**TASK TO COMPLETE:**
Entries follow. Return each line that contains the word "will".

Saved entries:
[Start of Attachment]

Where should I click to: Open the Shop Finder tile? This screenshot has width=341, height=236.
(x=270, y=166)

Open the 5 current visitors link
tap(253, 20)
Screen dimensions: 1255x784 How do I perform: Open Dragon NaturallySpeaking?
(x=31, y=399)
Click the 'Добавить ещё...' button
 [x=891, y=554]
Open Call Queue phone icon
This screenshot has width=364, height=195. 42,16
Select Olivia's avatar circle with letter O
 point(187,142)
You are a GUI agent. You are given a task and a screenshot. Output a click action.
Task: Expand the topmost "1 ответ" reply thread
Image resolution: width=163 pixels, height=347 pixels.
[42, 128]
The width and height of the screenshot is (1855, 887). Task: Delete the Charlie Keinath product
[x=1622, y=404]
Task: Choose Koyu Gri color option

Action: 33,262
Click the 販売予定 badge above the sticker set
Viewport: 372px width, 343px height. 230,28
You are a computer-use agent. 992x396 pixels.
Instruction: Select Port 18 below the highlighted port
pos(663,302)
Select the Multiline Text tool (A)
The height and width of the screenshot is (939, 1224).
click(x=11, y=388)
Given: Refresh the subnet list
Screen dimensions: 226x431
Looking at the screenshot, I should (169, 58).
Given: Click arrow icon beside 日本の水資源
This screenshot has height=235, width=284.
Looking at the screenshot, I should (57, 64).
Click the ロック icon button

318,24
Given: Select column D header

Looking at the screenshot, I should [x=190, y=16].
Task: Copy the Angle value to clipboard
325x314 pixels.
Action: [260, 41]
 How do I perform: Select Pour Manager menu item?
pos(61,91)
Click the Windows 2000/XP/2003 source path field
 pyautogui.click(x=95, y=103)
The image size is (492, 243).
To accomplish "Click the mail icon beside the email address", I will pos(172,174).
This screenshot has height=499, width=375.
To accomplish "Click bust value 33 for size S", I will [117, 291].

[End of Attachment]

**EXERCISE ANSWER:**
To accomplish "Click the mail icon beside the email address", I will pos(172,174).
To accomplish "Click bust value 33 for size S", I will [117, 291].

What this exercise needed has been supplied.